The majority of the patent experts favored Section 101 reform, and most of the rest said the current interpretation was inadequate, i.e., almost all of the whisperers indicated a problem. Senator Tillis said that “further refinements” to the proposed legislation would be coming.
Looking at the above situation, I am reminded of the Seventies, the birth of the software industry, and the Supreme Court’s inability to then grasp that movement. Had a cogent software patenting paradigm been developed in the Seventies, handling abstraction, we would not be in this mess now. Instead, despite the decades of increasingly abstract innovations coming down the pipeline, we still fail to acknowledge the enormous benefit of many of these technologies, and the need for a stable platform for their marketing, licensing and selling.

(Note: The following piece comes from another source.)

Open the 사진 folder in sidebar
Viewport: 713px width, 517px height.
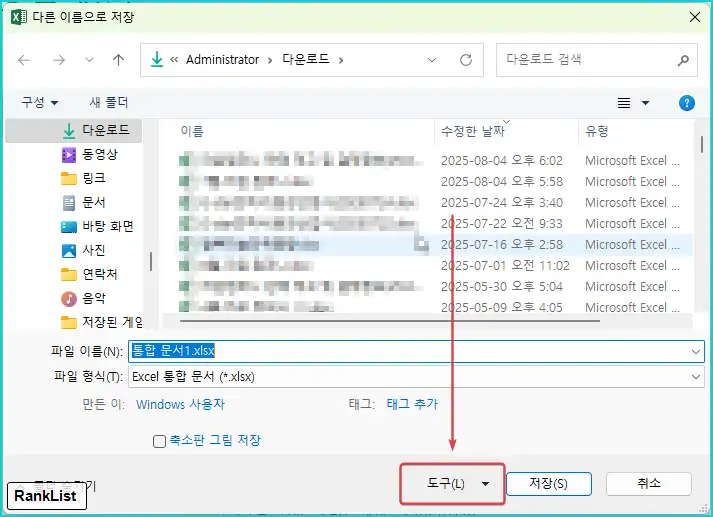(94, 250)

Our Founders gave all Americans, not just corporate Americans, the right to partake in the patent system. They created our patent system not only to incentivize creators, but also benefit all Americans by encouraging innovation and ultimate entry of the advances into the public sphere. Any Section 101 fine-tuning should be with the eye to protect both innovation and innovators in this brave new world of quantum computing, nanotechnology and personalized medicine.
Just as in the Seventies, the Supreme Court is unable to help, and it is up to Congress to fix the Section 101 problem, restoring Section 101 as a coarse filter, not maintaining it as an innovation killer. …it is the job of the Patent Office to “weed out” bad patents, not the district courts.